Copia todas las entradas que siguen, línea por línea, sin alterar ningún carácter.

━━━

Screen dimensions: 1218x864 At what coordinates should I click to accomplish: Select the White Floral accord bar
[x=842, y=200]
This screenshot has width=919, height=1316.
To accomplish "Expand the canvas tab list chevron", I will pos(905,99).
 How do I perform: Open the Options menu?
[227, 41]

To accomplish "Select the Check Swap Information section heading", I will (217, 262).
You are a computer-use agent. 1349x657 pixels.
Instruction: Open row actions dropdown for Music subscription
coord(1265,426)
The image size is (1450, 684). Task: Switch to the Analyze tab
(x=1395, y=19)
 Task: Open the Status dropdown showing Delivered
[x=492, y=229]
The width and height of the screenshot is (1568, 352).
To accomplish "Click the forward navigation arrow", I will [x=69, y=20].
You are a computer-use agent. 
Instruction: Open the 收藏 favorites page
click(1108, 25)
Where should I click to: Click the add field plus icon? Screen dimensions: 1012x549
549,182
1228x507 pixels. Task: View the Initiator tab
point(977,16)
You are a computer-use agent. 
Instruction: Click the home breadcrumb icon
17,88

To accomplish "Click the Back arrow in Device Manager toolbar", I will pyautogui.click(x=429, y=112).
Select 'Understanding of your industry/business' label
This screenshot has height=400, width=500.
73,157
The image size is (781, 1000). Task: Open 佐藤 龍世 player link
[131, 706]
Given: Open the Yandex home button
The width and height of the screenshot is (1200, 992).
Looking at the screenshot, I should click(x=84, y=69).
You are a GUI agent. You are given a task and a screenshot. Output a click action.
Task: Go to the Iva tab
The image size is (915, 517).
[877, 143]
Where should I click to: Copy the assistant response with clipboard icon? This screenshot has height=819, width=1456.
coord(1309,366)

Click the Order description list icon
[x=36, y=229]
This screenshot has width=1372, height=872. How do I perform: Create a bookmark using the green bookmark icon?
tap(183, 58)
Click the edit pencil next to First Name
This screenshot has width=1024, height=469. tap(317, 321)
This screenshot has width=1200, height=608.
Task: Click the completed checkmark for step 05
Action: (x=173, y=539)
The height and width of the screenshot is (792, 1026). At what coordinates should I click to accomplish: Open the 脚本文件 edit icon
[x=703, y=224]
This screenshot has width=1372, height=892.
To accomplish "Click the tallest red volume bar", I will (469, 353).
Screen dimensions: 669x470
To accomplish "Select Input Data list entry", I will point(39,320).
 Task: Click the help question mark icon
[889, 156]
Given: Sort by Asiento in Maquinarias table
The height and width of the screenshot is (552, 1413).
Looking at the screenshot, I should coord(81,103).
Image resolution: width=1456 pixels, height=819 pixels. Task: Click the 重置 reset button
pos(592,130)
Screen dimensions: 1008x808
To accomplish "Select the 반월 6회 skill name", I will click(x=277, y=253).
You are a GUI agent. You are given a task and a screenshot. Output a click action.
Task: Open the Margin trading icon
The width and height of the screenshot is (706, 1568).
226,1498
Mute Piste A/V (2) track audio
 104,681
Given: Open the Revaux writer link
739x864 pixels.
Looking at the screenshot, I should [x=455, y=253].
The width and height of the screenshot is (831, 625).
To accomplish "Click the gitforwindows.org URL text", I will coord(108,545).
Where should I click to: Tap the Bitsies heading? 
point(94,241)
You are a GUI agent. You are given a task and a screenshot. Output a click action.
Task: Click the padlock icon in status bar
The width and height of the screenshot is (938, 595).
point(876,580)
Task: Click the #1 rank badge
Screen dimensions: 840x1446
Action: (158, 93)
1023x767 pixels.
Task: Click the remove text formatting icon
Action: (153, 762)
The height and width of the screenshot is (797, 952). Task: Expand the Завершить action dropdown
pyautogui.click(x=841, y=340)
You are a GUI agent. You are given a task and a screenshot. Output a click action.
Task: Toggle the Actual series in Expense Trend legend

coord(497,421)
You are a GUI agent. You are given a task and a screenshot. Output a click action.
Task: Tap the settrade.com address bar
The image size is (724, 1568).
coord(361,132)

━━━

RESPUESTA:
Screen dimensions: 1218x864 At what coordinates should I click to accomplish: Select the White Floral accord bar
[x=842, y=200]
This screenshot has width=919, height=1316.
To accomplish "Expand the canvas tab list chevron", I will pos(905,99).
 How do I perform: Open the Options menu?
[227, 41]

To accomplish "Select the Check Swap Information section heading", I will (217, 262).
You are a computer-use agent. 1349x657 pixels.
Instruction: Open row actions dropdown for Music subscription
coord(1265,426)
The image size is (1450, 684). Task: Switch to the Analyze tab
(x=1395, y=19)
 Task: Open the Status dropdown showing Delivered
[x=492, y=229]
The width and height of the screenshot is (1568, 352).
To accomplish "Click the forward navigation arrow", I will [x=69, y=20].
You are a computer-use agent. 
Instruction: Open the 收藏 favorites page
click(1108, 25)
Where should I click to: Click the add field plus icon? Screen dimensions: 1012x549
549,182
1228x507 pixels. Task: View the Initiator tab
point(977,16)
You are a computer-use agent. 
Instruction: Click the home breadcrumb icon
17,88

To accomplish "Click the Back arrow in Device Manager toolbar", I will pyautogui.click(x=429, y=112).
Select 'Understanding of your industry/business' label
This screenshot has height=400, width=500.
73,157
The image size is (781, 1000). Task: Open 佐藤 龍世 player link
[131, 706]
Given: Open the Yandex home button
The width and height of the screenshot is (1200, 992).
Looking at the screenshot, I should click(x=84, y=69).
You are a GUI agent. You are given a task and a screenshot. Output a click action.
Task: Go to the Iva tab
The image size is (915, 517).
[877, 143]
Where should I click to: Copy the assistant response with clipboard icon? This screenshot has height=819, width=1456.
coord(1309,366)

Click the Order description list icon
[x=36, y=229]
This screenshot has width=1372, height=872. How do I perform: Create a bookmark using the green bookmark icon?
tap(183, 58)
Click the edit pencil next to First Name
This screenshot has width=1024, height=469. tap(317, 321)
This screenshot has width=1200, height=608.
Task: Click the completed checkmark for step 05
Action: (x=173, y=539)
The height and width of the screenshot is (792, 1026). At what coordinates should I click to accomplish: Open the 脚本文件 edit icon
[x=703, y=224]
This screenshot has width=1372, height=892.
To accomplish "Click the tallest red volume bar", I will (469, 353).
Screen dimensions: 669x470
To accomplish "Select Input Data list entry", I will point(39,320).
 Task: Click the help question mark icon
[889, 156]
Given: Sort by Asiento in Maquinarias table
The height and width of the screenshot is (552, 1413).
Looking at the screenshot, I should coord(81,103).
Image resolution: width=1456 pixels, height=819 pixels. Task: Click the 重置 reset button
pos(592,130)
Screen dimensions: 1008x808
To accomplish "Select the 반월 6회 skill name", I will click(x=277, y=253).
You are a GUI agent. You are given a task and a screenshot. Output a click action.
Task: Open the Margin trading icon
The width and height of the screenshot is (706, 1568).
226,1498
Mute Piste A/V (2) track audio
 104,681
Given: Open the Revaux writer link
739x864 pixels.
Looking at the screenshot, I should [x=455, y=253].
The width and height of the screenshot is (831, 625).
To accomplish "Click the gitforwindows.org URL text", I will coord(108,545).
Where should I click to: Tap the Bitsies heading? 
point(94,241)
You are a GUI agent. You are given a task and a screenshot. Output a click action.
Task: Click the padlock icon in status bar
The width and height of the screenshot is (938, 595).
point(876,580)
Task: Click the #1 rank badge
Screen dimensions: 840x1446
Action: (158, 93)
1023x767 pixels.
Task: Click the remove text formatting icon
Action: (153, 762)
The height and width of the screenshot is (797, 952). Task: Expand the Завершить action dropdown
pyautogui.click(x=841, y=340)
You are a GUI agent. You are given a task and a screenshot. Output a click action.
Task: Toggle the Actual series in Expense Trend legend

coord(497,421)
You are a GUI agent. You are given a task and a screenshot. Output a click action.
Task: Tap the settrade.com address bar
The image size is (724, 1568).
coord(361,132)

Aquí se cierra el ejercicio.